The importance of a multidisciplinary approach involving neurosurgeons, radiation oncologists, and medical oncologists cannot be overemphasized. It has been and will continue to be an integral part of optimal management of all glioma patients. Adjuvant radiation therapy has been shown, in randomized trials, to be the standard of care for many, while the role of chemotherapy will continue to evolve. A few of the new promising chemotherapeutic agents include targeted agents, such as, integrin inhibitor (cilengitide), monoclonal antibodies (cetuximab, bevacizumab), tyrosine kinase inhibitors (vatalanib [PTK 787], vandetibin [ZD 6474]), mammalian target of rapamycin inhibitors such as temsirolimus / everolimus, and protein kinase C inhibitors. These are under investigation and have shown some potential in animals and early phase I and II trials. [61],[62] One small phase II trial with the use of irinotecan and bevacizumab in recurrent malignant gliomas has shown good radiographic response. [62],[63] Another phase II trial has also shown benefit of cilengitide (EMD 121974) on recurrent GBM. [64] Ongoing work with novel agents continues to provide some optimism for the future. For these agents to be used in routine clinical practice in the future, they remain to be tested in the phase III clinical trials. One such trial underway is the phase II/III trial with the CDX-110 (Celldex) vaccine.

Conclusions

The efficacy of temozolomide has been demonstrated in GBM patients and is being evaluated for LGGs in many ongoing trials. The current standard is observation for low-risk LGGs, while adjuvant focal radiation with chemotherapy is being investigated in RTOG 0424 for high-risk features in LGGs. While focal radiation and chemotherapy have shown benefits in AO and AOA, the role of chemotherapy for AA should be further addressed in additional clinical trials. The standard management for most GBM patients includes concurrent and adjuvant temozolomide with radiation similar to that in the Stupp trial. [30] Among the trials discussed, focal radiation is the mainstay of radiation treatment for the management of most high-grade gliomas as well as LGGs with high-risk features. Results from previous trials provide optimism that benefits realized in higher grade histologies such as GBM can perhaps be extrapolated to lower grade histologies. The results of RTOG 0525 should provide answers to the use of appropriate doses and duration of adjuvant temozolomide for GBMs. The results of RTOG 98-13, although it did not fully accrue, may help address the benefits of temozolomide over the existing standards, such as, PCV or BCNU.

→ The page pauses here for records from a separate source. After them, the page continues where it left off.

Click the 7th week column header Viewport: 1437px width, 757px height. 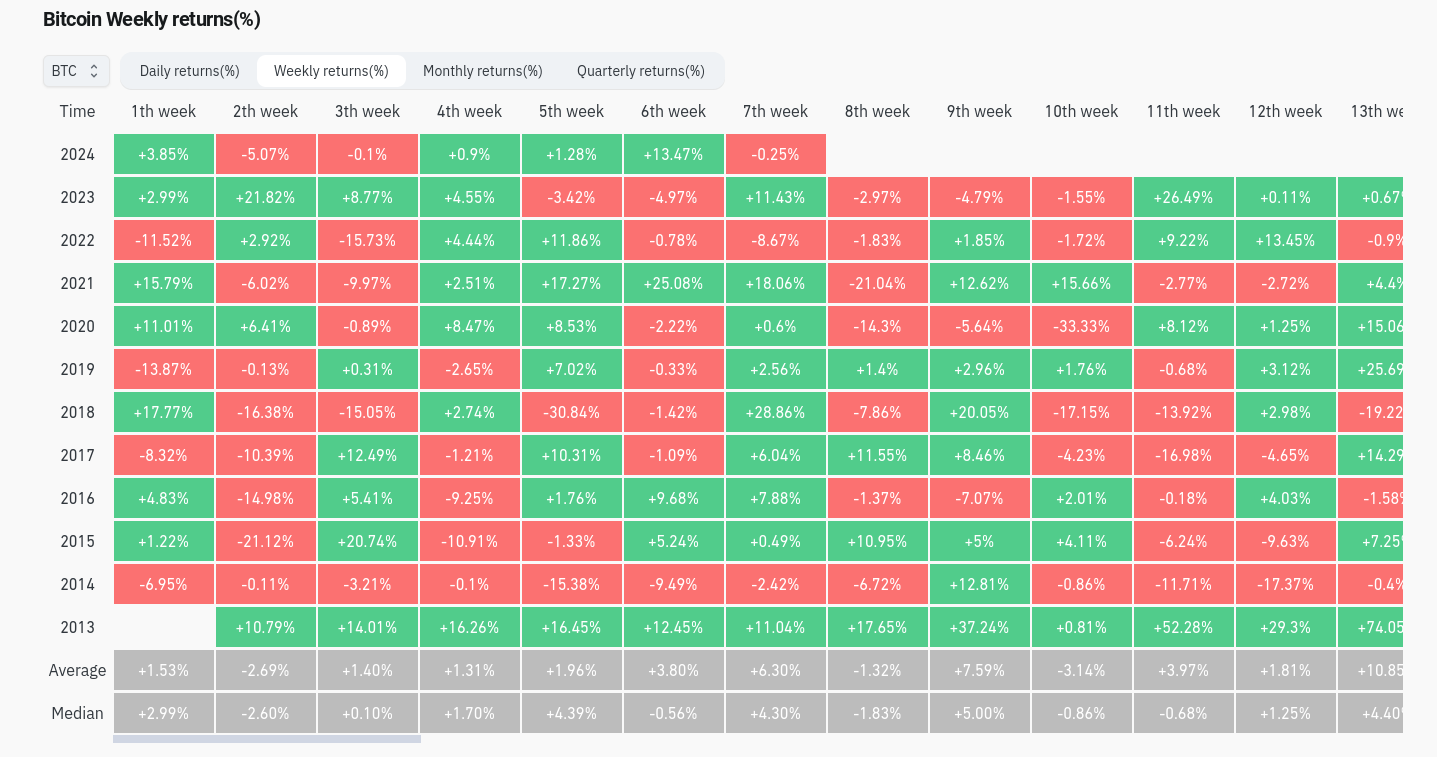point(776,111)
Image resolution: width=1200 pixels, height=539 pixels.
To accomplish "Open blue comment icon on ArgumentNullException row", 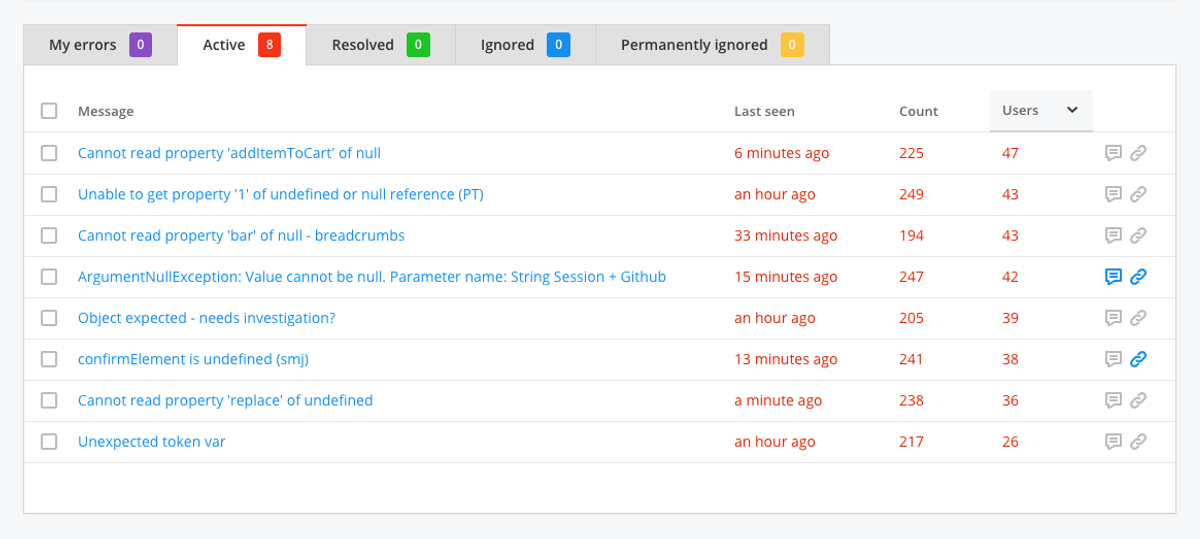I will click(1113, 277).
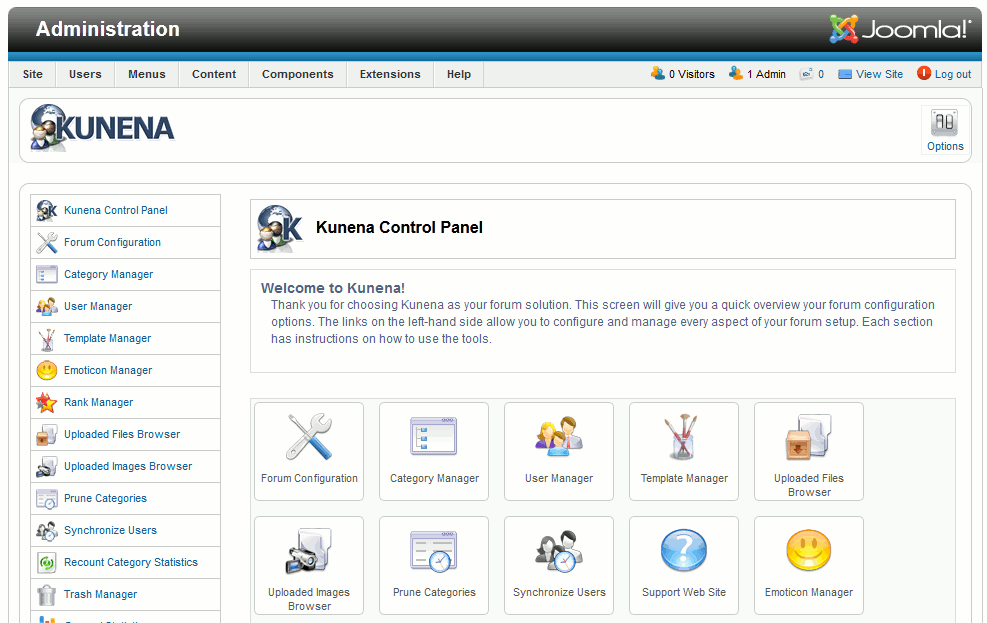Open Category Manager icon in control panel grid

(434, 438)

Furthermore, a better histological and biological understanding of the molecular basis of tumorgenesis will allow for the development of targeted therapies, and for the selection of patients who are most likely to benefit from adjuvant therapies. [61],[62] The use of the methylation status of MGMT and the identification of 1p and 19q translocation will allow for the selection of subsets of patients who are more likely to benefit with adjuvant treatments. An understanding of anti-angiogenic pathways are paving the way for more effective adjuvant therapies and will likely be the basis of many other trials in the future. In addition, studying DNA repair mechanisms and how to inhibit these may make temozolomide and radiation more effective in the future.